As part of the strategic review process, Canopy Growth laid off an unspecified number of employees on Thursday, as reported by BNN Bloomberg. The article also said that the company spokesperson, Jordan Sinclair, confirmed the layoffs but didn’t provide the exact number. He said, “As we look at the organization in the context of a more focused strategy, there are teams that will grow in size and teams that will experience layoffs.” So far this year, the company has laid off over 800 employees. The company wants to focus on reducing expenses and become a profitable venture.
Canopy Growth’s other cost-cutting measures
Apart from the headcount reduction, Canopy Growth has also undertaken several other cost-cutting initiatives. In April, the company exited its operations in South Africa and Lesotho. The company transferred the ownership of its operations in Africa to a local business. In South America, the company moved to an asset-light model. Meanwhile, Canopy Growth closed two greenhouse facilities in Canada to better align its production with the demand. The company also shut down its hemp farming operations in New York. The company exited the development of pharmaceutical-grade marijuana products due to higher expenses associated with extensive clinical research and trials. All of these initiatives could help Canopy Growth lower its expenses.

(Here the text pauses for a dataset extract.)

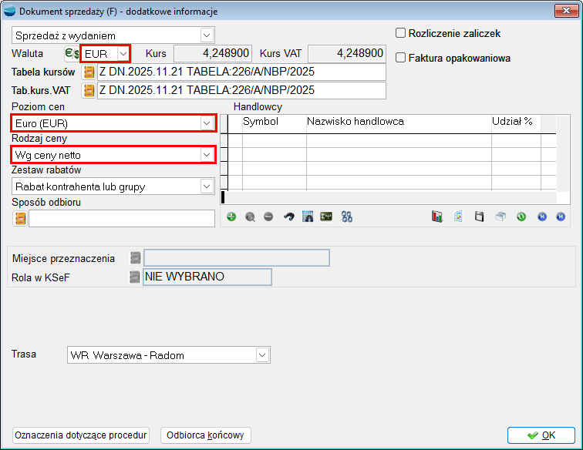
Task: Click the green refresh icon
Action: (521, 217)
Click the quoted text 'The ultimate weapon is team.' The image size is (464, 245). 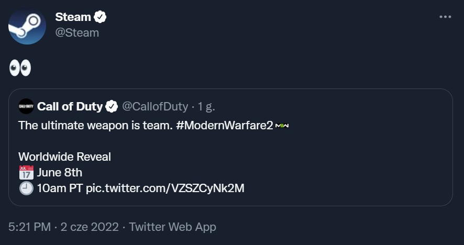click(x=95, y=126)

Canopy Growth has lost 9.8% of its stock value YTD. Weakness in the cannabis sector and a disappointing fourth-quarter performance dragged the stock down. However, the company has expanded its Cannabis 2.0 products. Canopy Growth plans to strengthen its “First & Free” brand in the US CBD market by introducing a new line of CBD creams. Expanding the products has offset some of the declines. During the same period, Aurora Cannabis (NYSE:ACB) and HEXO (TSE:HEXO) have fallen by 51% and 51.2%, respectively. Meanwhile, Aphria (NYSE:APHA) has returned 1.3% during the same period.

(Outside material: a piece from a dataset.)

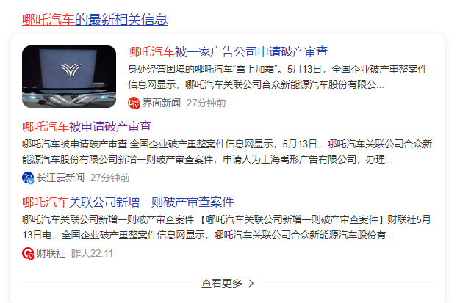
Task: Click the third article summary mentioning 财联社5月13日电
Action: coord(226,227)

Although Canopy Growth’s fourth-quarter earnings were disappointing, I’m bullish on the stock. The company has strong backing from Constellation Brands. Meanwhile, the company’s liquidity position looks strong with gross cash of 2 billion Canadian dollars at the end of its last quarter. Canopy Growth has taken appropriate measures to cut down its expenses and drive its sales. So, I think that the company is a good bet in the cannabis space.